HCependant, mon étude a montré que Fabricius n’était pas aussi immédiatement utile qu’on l’espérait initialement. Le programme accusait un retard important et ses fonctions n’étaient pas toujours évidentes pour les utilisateurs. Cela signifiait que je devais guider chaque participant tout au long du processus pour les aider à produire une traduction en temps opportun. Plus important encore, les modèles d’apprentissage automatique utilisés par Fabricius pour suggérer des signes à partir de photos tracées n’ont atteint qu’un taux de précision de 27 %.

JCela dit, le fait que le programme puisse reconnaître et ordonner les signes hiéroglyphiques pourrait en faire un outil utile, même si les taux de reconnaissance ne sont pas très élevés. De plus, l’apprentissage automatique permet aux programmes de s’améliorer à mesure qu’ils reçoivent de plus en plus de données. Google Translate, qui est alimenté par un système d’apprentissage automatique, est devenu de plus en plus précis au fil des ans, et il fonctionne mieux dans les langues dans lesquelles il reçoit plus de formation, comme l’espagnol et l’allemand.

Le glamour de l’apprentissage automatique pourrait devoir être mis de côté au profit de Fabricius aspects pragmatiques.

So, à mesure que les chercheurs créent des données de formation bien formées, une version ultérieure de Fabricius pourrait être formée sur un ensemble de données beaucoup plus volumineux. De cette manière, il pourrait améliorer sa précision dans l’identification des hiéroglyphes au fil du temps et aider les chercheurs à préparer des éditions de textes égyptiens à utiliser dans un contexte numérique, augmentant massivement la quantité de données textuelles à leur disposition pour la recherche textuelle et linguistique.
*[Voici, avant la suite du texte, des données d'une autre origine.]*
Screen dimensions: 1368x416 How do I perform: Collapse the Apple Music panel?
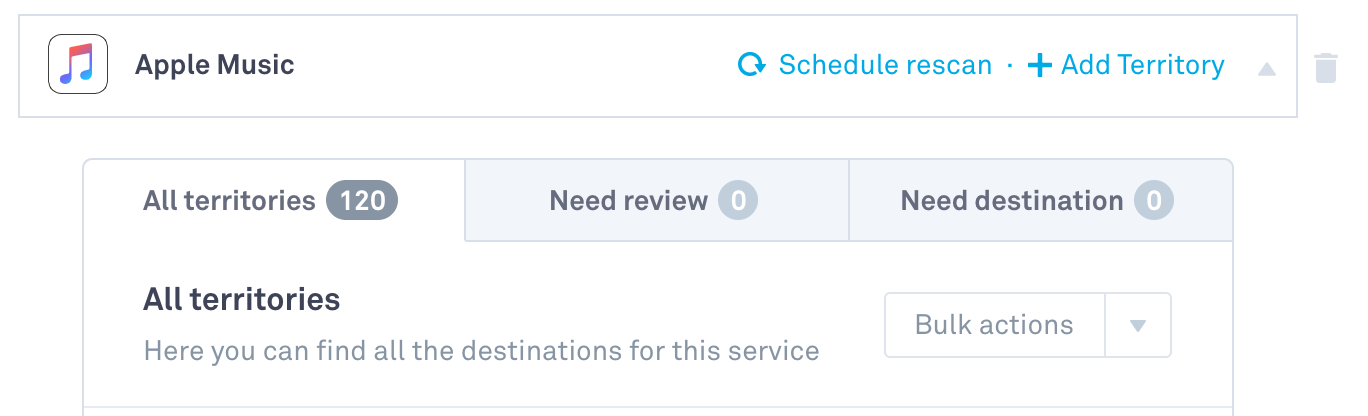click(1266, 68)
jeBref, Fabricius offre une opportunité de révolutionner la méthode d’enregistrement et de recherche des données textuelles de l’Égypte ancienne. Cependant, jusqu’à ce que le programme évolue à un point où il puisse identifier avec précision au moins 99 % des signes, il est peu probable qu’il puisse devenir un outil qui complète les procédures manuelles d’analyse textuelle. En outre, il ne pourrait être utilisé comme outil de traduction précis que si le module d’apprentissage automatique pouvait être formé non seulement avec des signes individuels (son objectif actuel), mais également avec des phrases et des textes plus longs intégrant la grammaire et la syntaxe.
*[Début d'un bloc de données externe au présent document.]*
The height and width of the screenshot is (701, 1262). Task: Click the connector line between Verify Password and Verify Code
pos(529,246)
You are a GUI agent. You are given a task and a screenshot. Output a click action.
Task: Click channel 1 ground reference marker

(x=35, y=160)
jeDans l’intervalle, le glamour et la mystique de l’apprentissage automatique pourraient devoir être mis de côté au profit des aspects plus utiles et pragmatiques de la conception de Fabricius, tels que la capacité de marquer et de séquencer rapidement tous les hiéroglyphes dans un texte. Cette procédure à elle seule aiderait à numériser les textes hiéroglyphiques égyptiens anciens à un rythme beaucoup plus rapide, leur permettant d’être facilement partagés, analysés et téléchargés dans des bases de données en ligne. De telles bases de données pourraient potentiellement créer des informations de formation pour de futures applications d’apprentissage automatique.
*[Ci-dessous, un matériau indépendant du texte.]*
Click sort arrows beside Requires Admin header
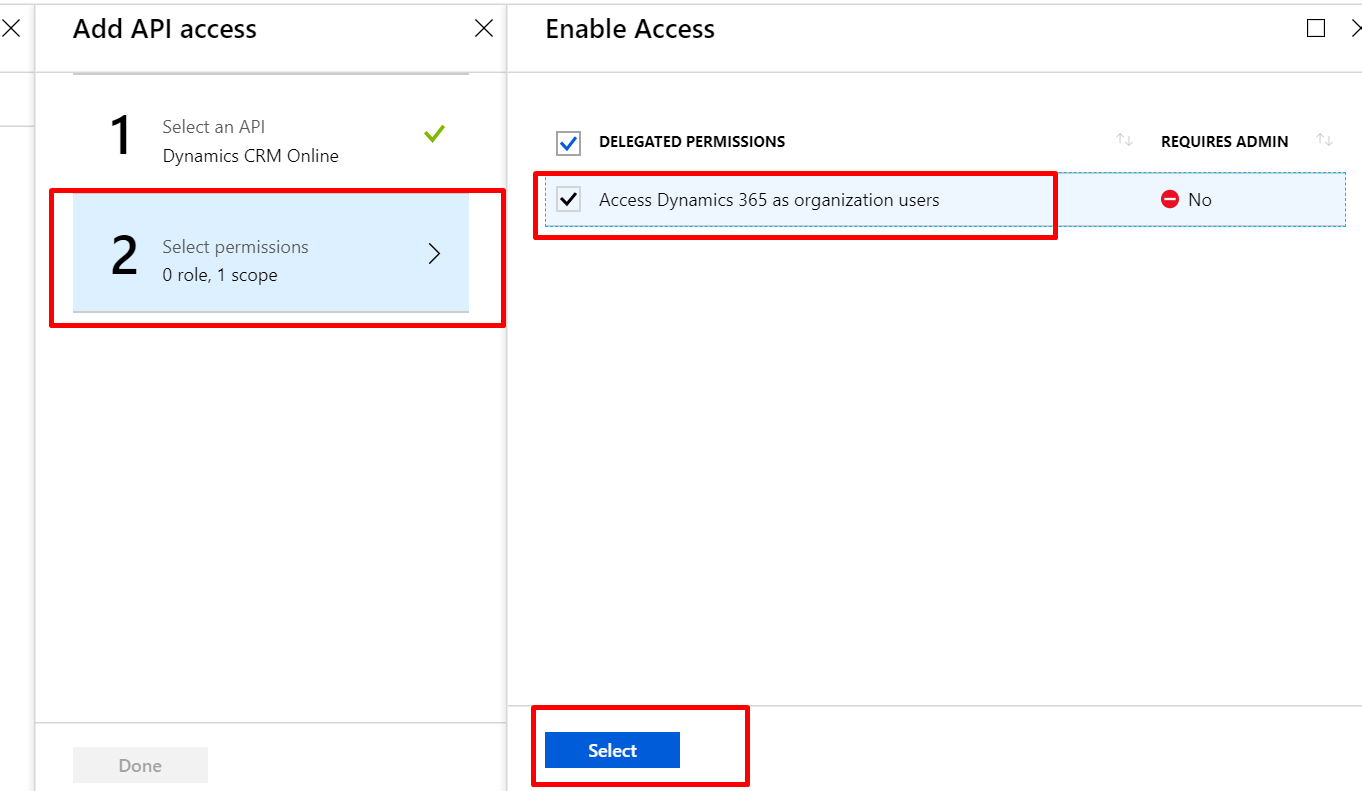The image size is (1362, 791). pos(1325,141)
jeDans les salles de classe, Fabricius pourrait générer un nouveau mode d’apprentissage pour les étudiants en égyptologie, encourageant les générations émergentes à développer des compétences susceptibles d’améliorer la manière dont les données hiéroglyphiques sont intégrées dans un monde de plus en plus technologique.

ODans l’ensemble, Fabricius représente une bonne première étape dans la construction d’un programme capable de détecter et de classer automatiquement les hiéroglyphes. Il doit être recyclé sur un ensemble de données plus grand et meilleur avant de pouvoir être utilisé dans un contexte de recherche. Cependant, le programme est prometteur en tant que plate-forme permettant aux égyptologues, aux étudiants et aux profanes de s’engager dans des textes anciens et d’expérimenter la traduction hiéroglyphique. De plus, cela pourrait inspirer plus de gens à s’impliquer dans des projets qui combinent l’archéologie, la technologie et les jeux vidéo, comme cela a été le cas pour moi.